In conclusion, I would argue that by re-playing the historical battle and the glorification of equally represented individual nations Bulajić aimed at reminding the Yugoslav youth born after the war of how important World War II really was for the creation of their homeland. He once said that 70 per cent of the moviegoers who watched Neretva in the Yugoslav cinemas were younger than 40. Many pupils, students and soldiers went to watch the film in organized groups, thus transforming cinemas into a kind of temples where young people without war memories watched Bulajić ’s motion pictures as frescos of the socialist political religion. The reasons for which neither Neretva, nor other Yugoslav war spectacles shaped the faith in historical importance of WWII in the way American and Soviet war films did are ideological and political. Yugoslav spectacles simply lacked the sensitivity for the negative aspect of the partisan movement, which consequently simplified their outlook. As time went by and other issues (nationalist and economic) caught the attention of Yugoslav politicians and their interest in the ideological instrumentalization of the war films dwindled more and more. It is also possible that the inherent tragism and pathos Bulajić emphasized so much were simply not entertaining enough for his audience.

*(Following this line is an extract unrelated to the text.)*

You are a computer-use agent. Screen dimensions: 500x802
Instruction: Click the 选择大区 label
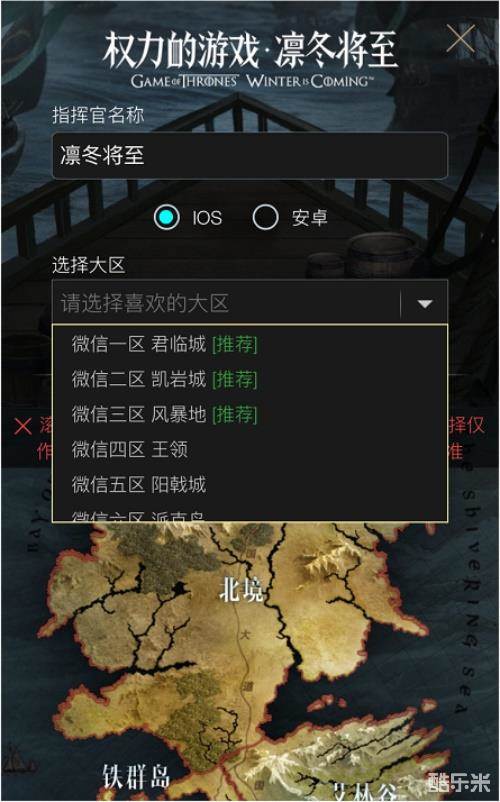click(88, 265)
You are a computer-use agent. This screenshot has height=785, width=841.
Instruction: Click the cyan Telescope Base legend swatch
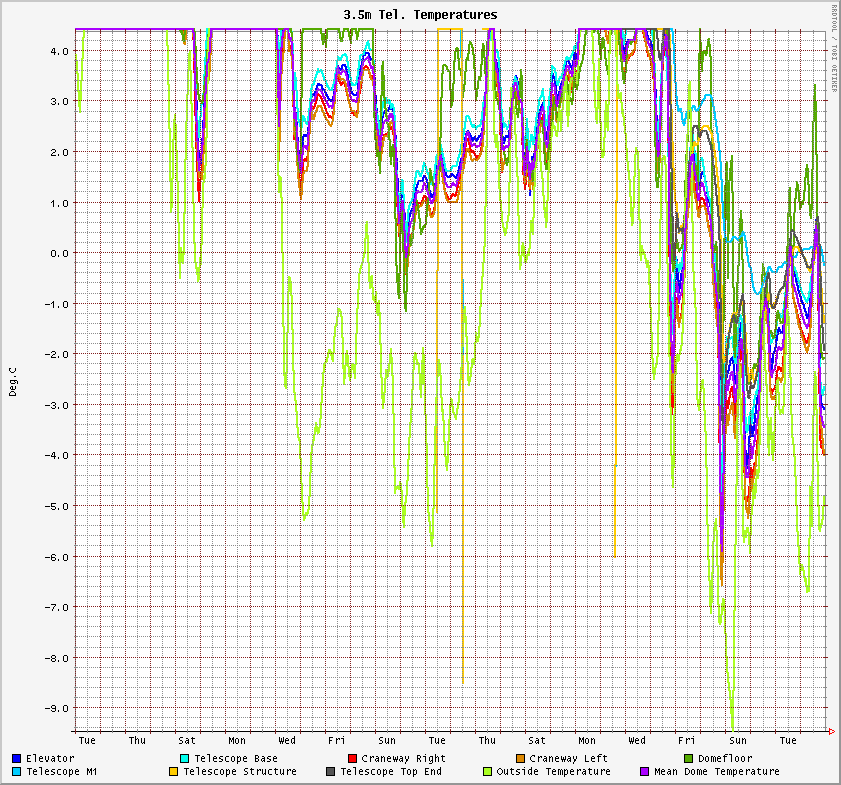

What is even more probable is that a year before the film’s premiere, in the turbulent 1968 marked by the Belgrade student protests and the rise of nationalism in different parts of Yugoslavia, many people clearly saw how fragile octogenarian Tito and his regime were. Paradoxically, at the time of its theatrical release Neretva was an already outdated tribute to a concept of “brotherhood and unity” that would be so fiercely destroyed in the 1990s.